■ WHAT NEEDS TO BE DONE ■
Repeat word for word everything in the passage on recently stolen goods from "See also S v" down to "377(T) at 378B-D.".

■ EXTRACT TO READ ■
|---|

See also S v Letoba 1993(2) SACR 615(O).
[17] It is a requirement that the goods must have been recently stolen. The nature of the stolen article is an important element in the determination of what is recent. See R v Mandele 1929 CPD 96 at 98; R v Morgan 1961(2) SA 377(T) at 378B-D.
[18] In R v Maseko reported in Justice Summary 5 of 1943, Broome J said:
“…. Whether in any particular case the possession may be said to be recent depends upon the nature of the property stolen and upon all the circumstances of the case. If the property is such that it would ordinarily change hands rapidly, a very short period only would suffice. If the property is not of a negotiable character, the period would be longer. Furthermore, the class of person to which the possessor belongs must also be taken into account. It is impossible to lay down precise rules, and even the giving of examples may be dangerous. Suffice it to say that the important point is not the number of hours or days that have elapsed between the theft and possession, but the gravity of the suspicion which the possession, in the circumstances, raises against the possessor.”
[19] Whether property can be regarded as “recently” stolen or not is a question of fact and the court in S v Rama 1966(2) SA 395 (A) at 400 said that:
“The court has accordingly to ask itself, is the article one which could easily pass from hand to hand, and the lapse of time so short as to the probability that this particular article has not yet passed out of the hands of the original thief.”
[20] In S v Rama, supra, two cases containing 189 watches were stolen. Within 14 days thereafter the appellant was found in possession of two of the stolen watches. In concluding that the trial court could not be faulted for finding that the theft of the two cases of watches was sufficiently recent, Rumpff JA placed emphasis on the fact that:
“The watch is an unusual and expensive watch and the learned trial judge found that it would not pass readily from person to person.”

|---|

■ DATA SHOWN ■
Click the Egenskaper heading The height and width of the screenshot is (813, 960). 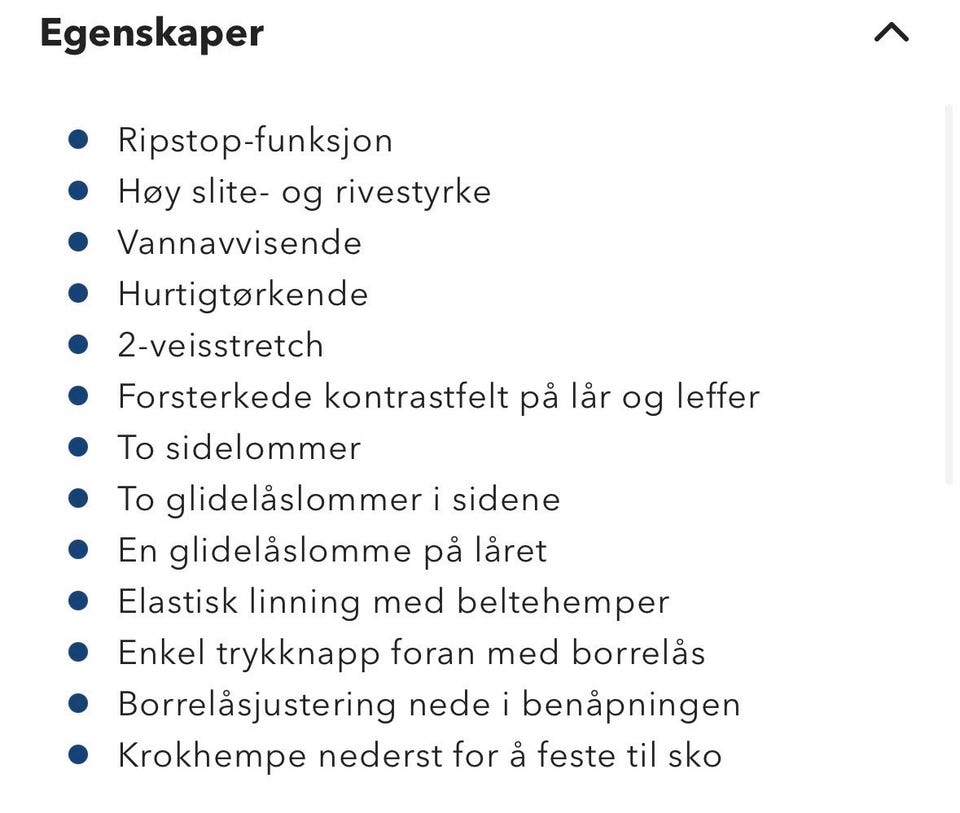(152, 34)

|---|

■ SOLUTION ■
See also S v Letoba 1993(2) SACR 615(O).
[17] It is a requirement that the goods must have been recently stolen. The nature of the stolen article is an important element in the determination of what is recent. See R v Mandele 1929 CPD 96 at 98; R v Morgan 1961(2) SA 377(T) at 378B-D.